Foster’s character, Dr. Lilian Steiner, is an American expat living and working in France. She’s an accomplished, sophisticated woman who believes she has a grasp on people and the world around her, recording and cataloging all her private sessions with clients on meticulously organized CDs. This act in and of itself is a little odd — her son wonders why she doesn’t just use a more modern method, for instance. But it also kind of gets to the heart of why, perhaps, despite her evident intelligence, there’s a cold disconnect between analyst and subject. Is she even listening to them?
Lilian starts to wonder this herself after she receives a call that her client Paula ( Virginie Efira ) has died by suicide. Paula was not someone she believed was capable of this. Instead of looking inward, she goes back to the tapes to begin an amateur investigation to find some other explanation: It must be murder, she concludes. Suspects include Paula’s daughter Valérie (Luàna Bajrami) and husband Simon (Mathieu Amalric).
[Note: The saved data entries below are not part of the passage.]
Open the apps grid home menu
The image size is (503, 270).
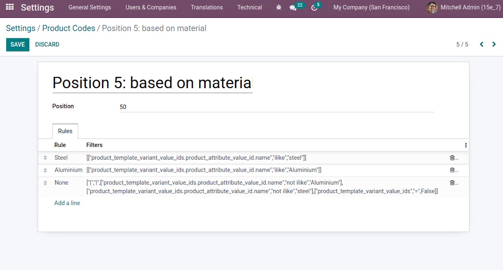10,8
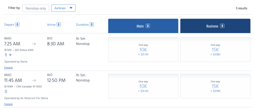Image resolution: width=254 pixels, height=109 pixels.
Task: Click the Depart sort arrows icon
Action: (17, 25)
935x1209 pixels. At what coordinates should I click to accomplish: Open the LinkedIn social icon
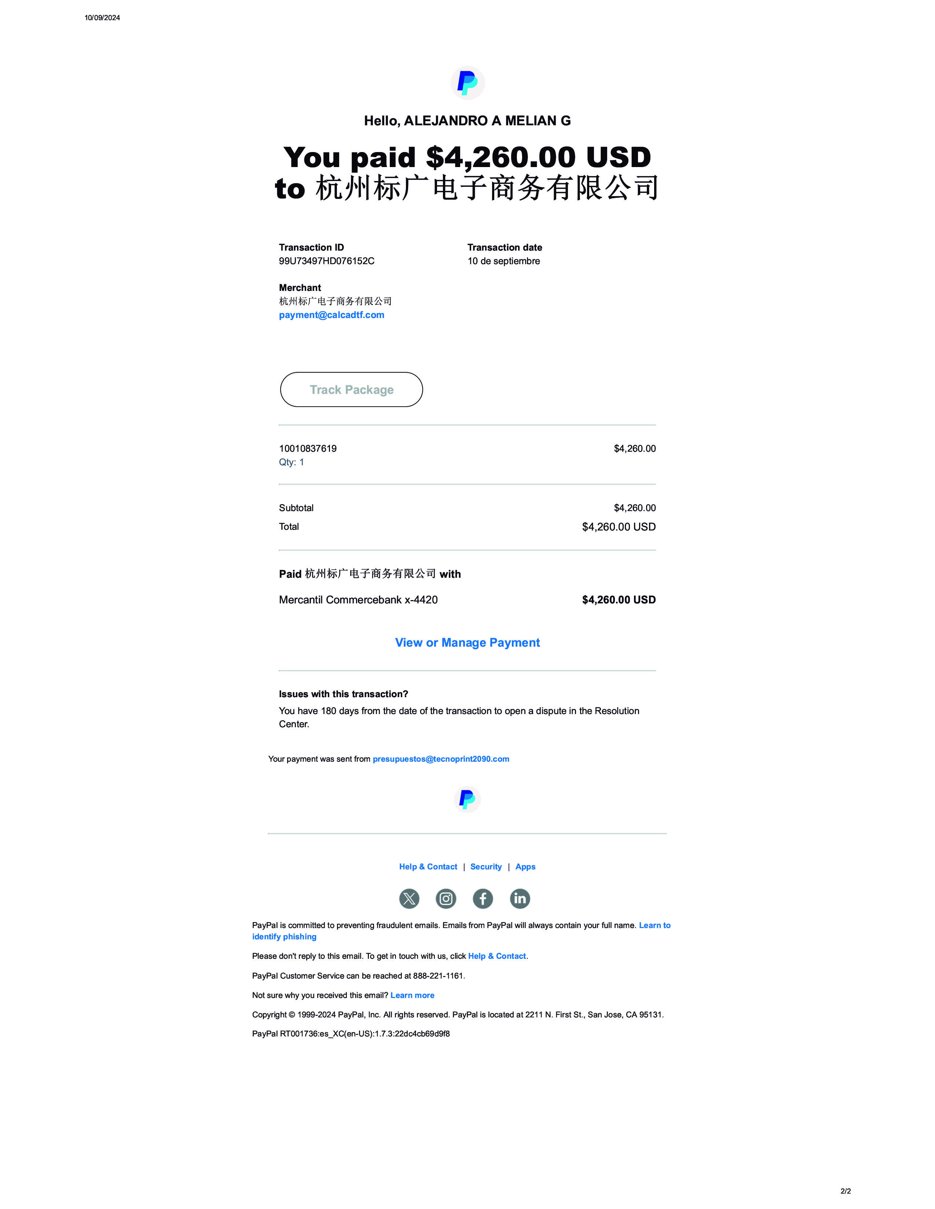point(520,898)
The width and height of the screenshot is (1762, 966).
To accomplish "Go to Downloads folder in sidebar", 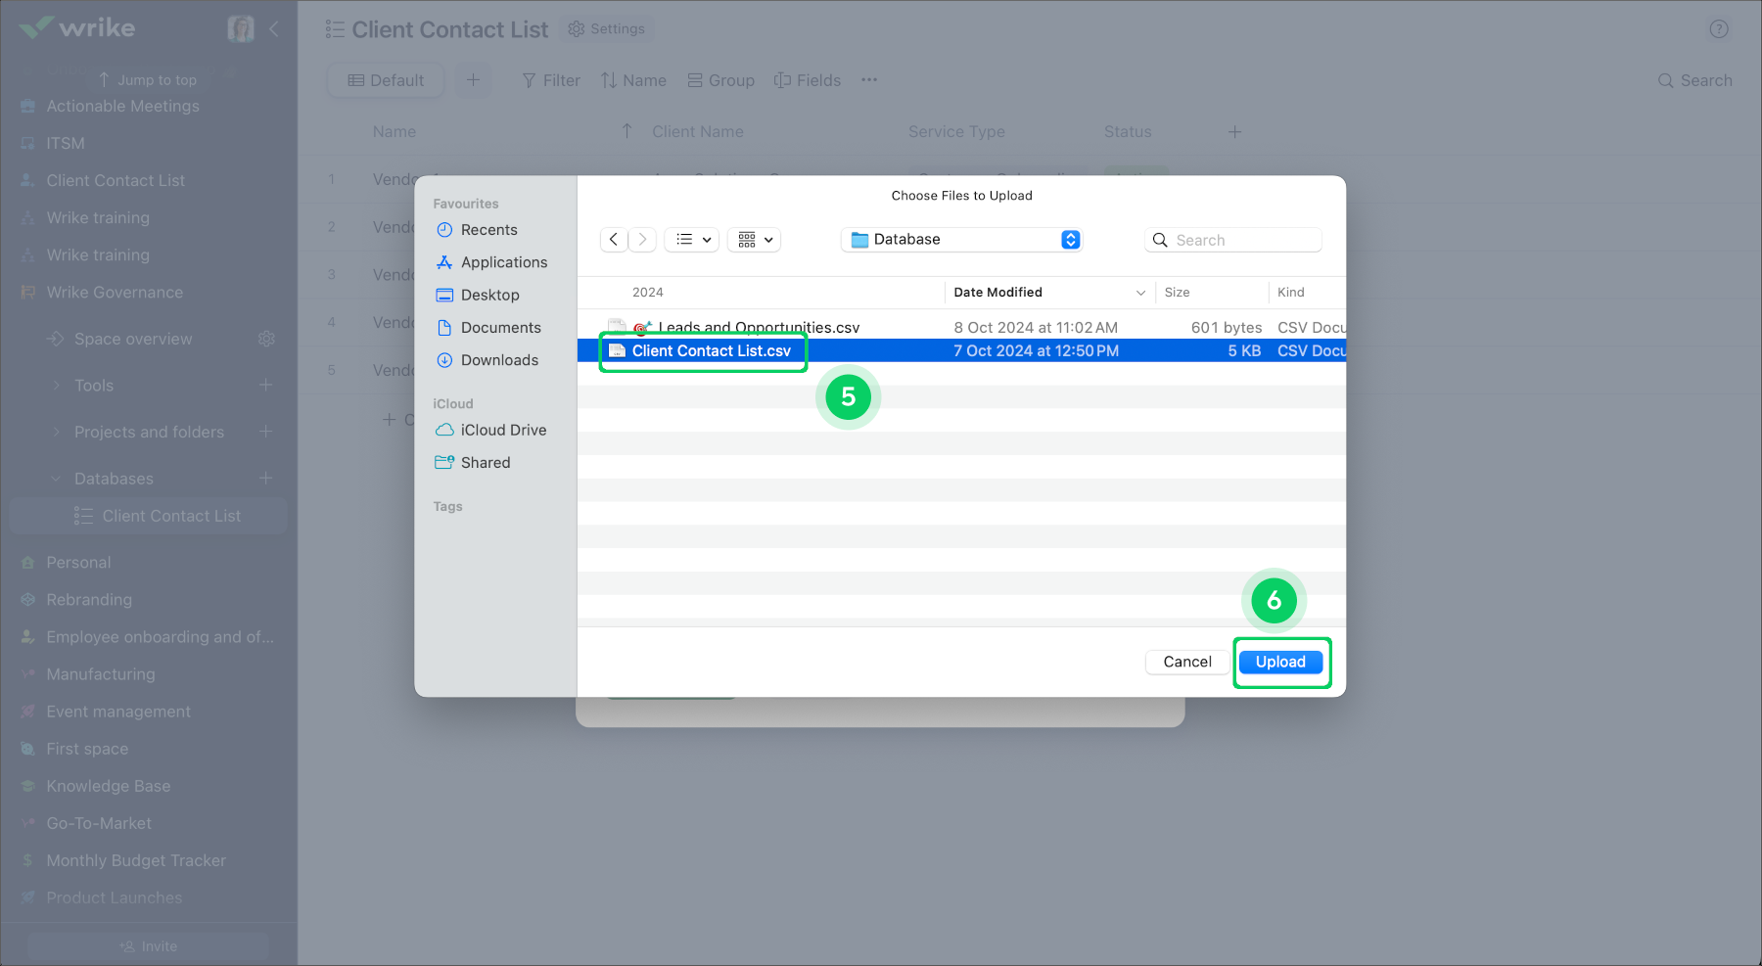I will (x=499, y=360).
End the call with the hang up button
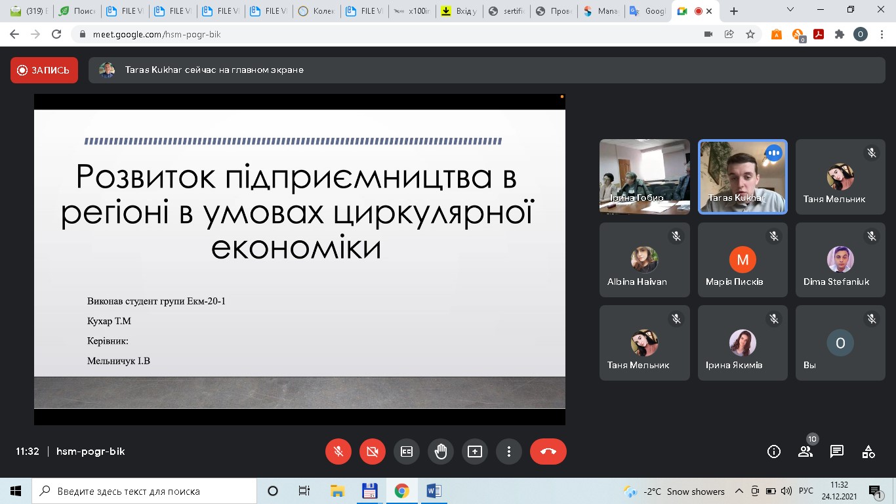This screenshot has height=504, width=896. click(548, 452)
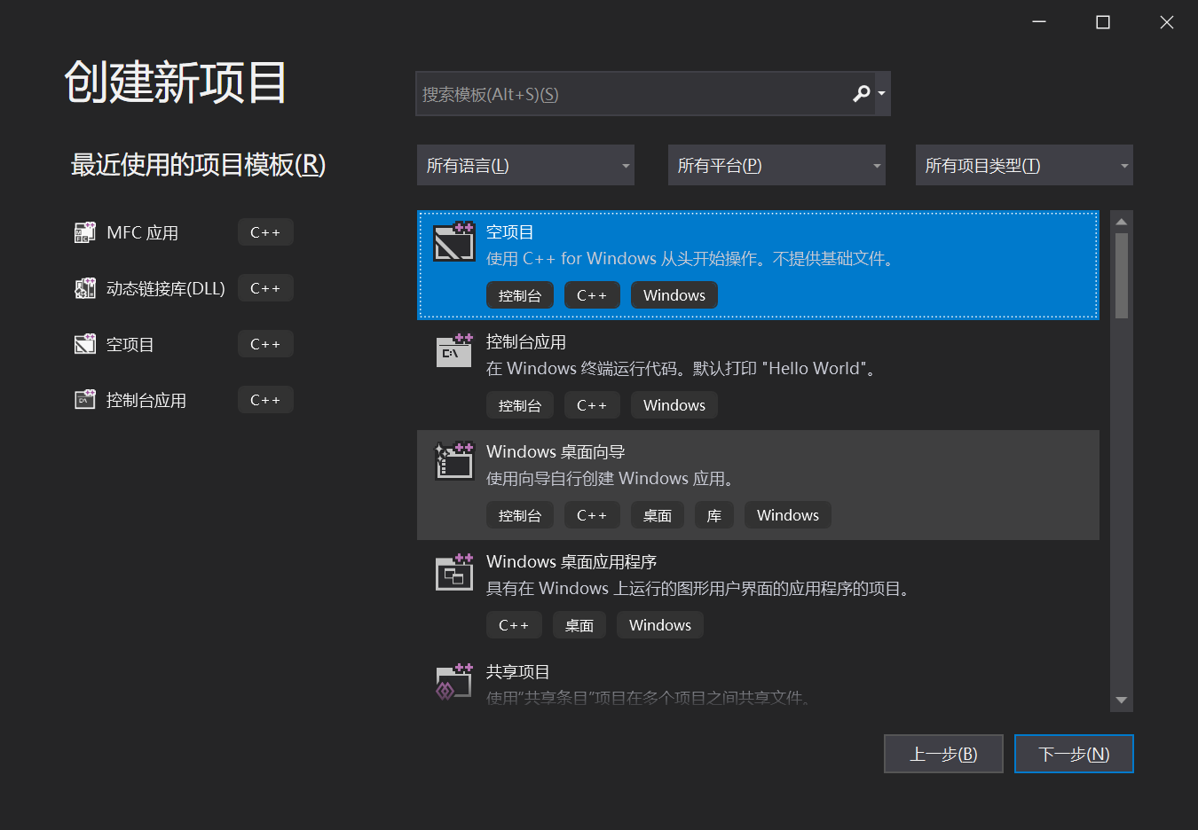Click the C++ label beside MFC 应用
Screen dimensions: 1198x830
265,231
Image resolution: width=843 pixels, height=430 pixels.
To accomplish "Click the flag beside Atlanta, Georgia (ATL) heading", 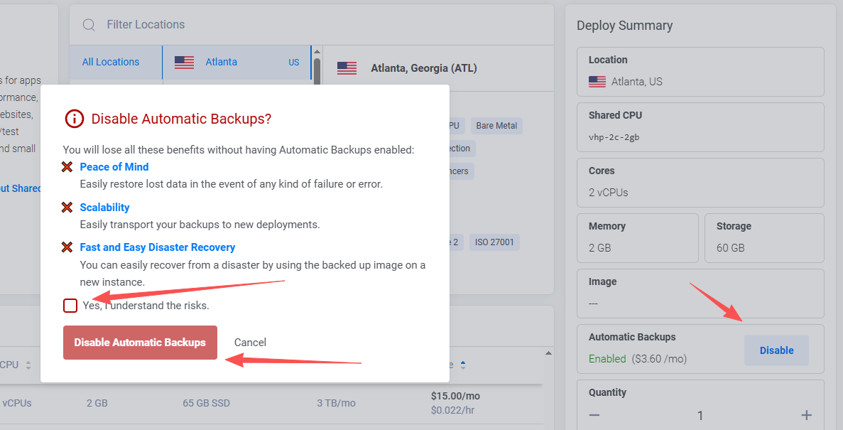I will pyautogui.click(x=347, y=68).
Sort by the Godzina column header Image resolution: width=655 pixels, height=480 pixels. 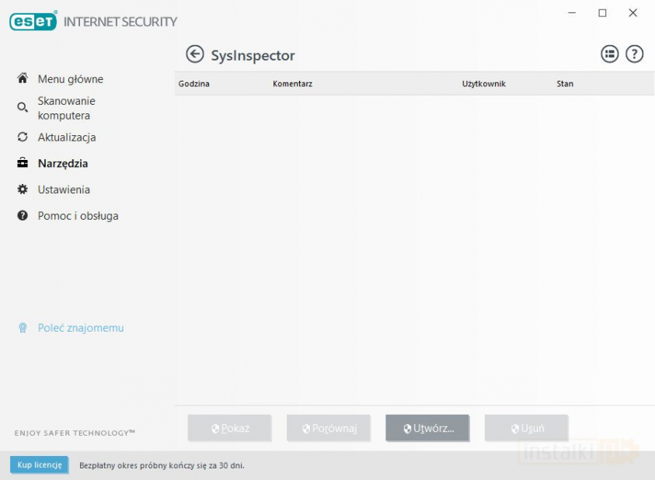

She also enlists a sidekick in her sleuthing, her ex-husband Gabriel (a delightful Daniel Auteuil ) who is more than happy to go along for the ride, to listen to her conspiracy theories over several bottles of wine, to be a decoy distraction so that she can snoop through Simon’s house, and, ultimately, to just be there for her, no matter how unhinged she’s becoming. You can just see the love and admiration in his attentiveness. He’s not off put by the crazy; it’s just part of what makes her, well, her. Their rekindled relationship, so effortlessly lived in, so mature, so fun, is by far the highlight of “A Private Life.”
It’s a shame that their romance is basically a side show to the more convoluted rest, which involves a hypnotist and a revelation of a past life in which Lilian and Paula were members of the same WWII-era orchestra and lovers torn apart by jealous exes and Nazis. One of those Nazis is Lilian’s son (Vincent Lacoste), which she awkwardly, drunkenly tells him at his birthday dinner to try to explain why they’ve never been that close. She’s also completely disinterested in her grandchild, which might be one “let’s unpack that” too many in this film. In other words, there’s a lot going on in “A Private Life,” which Zlotowski co-wrote with Anne Berest.
This image released by Sony Pictures Classics shows Jodie Foster, left, and Virginie Efira in a scene from “A Private Life.” Credit: AP/Jérôme Prébois
One thing there’s not enough of is Efira. She gets some moments in flashback, but most of them teeter on the “dead wife montage” cliche. It’s not that Zlotowski wasn’t aware of what she had in Efira (case in point, their poignant, tender work together in “Other People’s Children”), but perhaps she was counting on our familiarity to fill in the gaps.
“A Private Life” is ultimately Foster’s show anyway and she seems to relish the tricky assignment. The tone around her might be on the lighter side, but for Lilian, the stakes are grave with the very essence of her self-worth and life’s work on the line. It’s a fascinating portrait of a woman essentially forced to rethink and revise all of the rules she’d lived by, the facts that she made sense of the world with and submit herself to the idea that some things might just be unknowable — even for a know-it-all psychoanalyst.
“A Private Life,” a Sony Pictures Classics release in theaters Friday, is rated R by the Motion Picture Association for “language, graphic nudity, brief violence, some sexual content.” Running time: 105 minutes. Three stars out of four.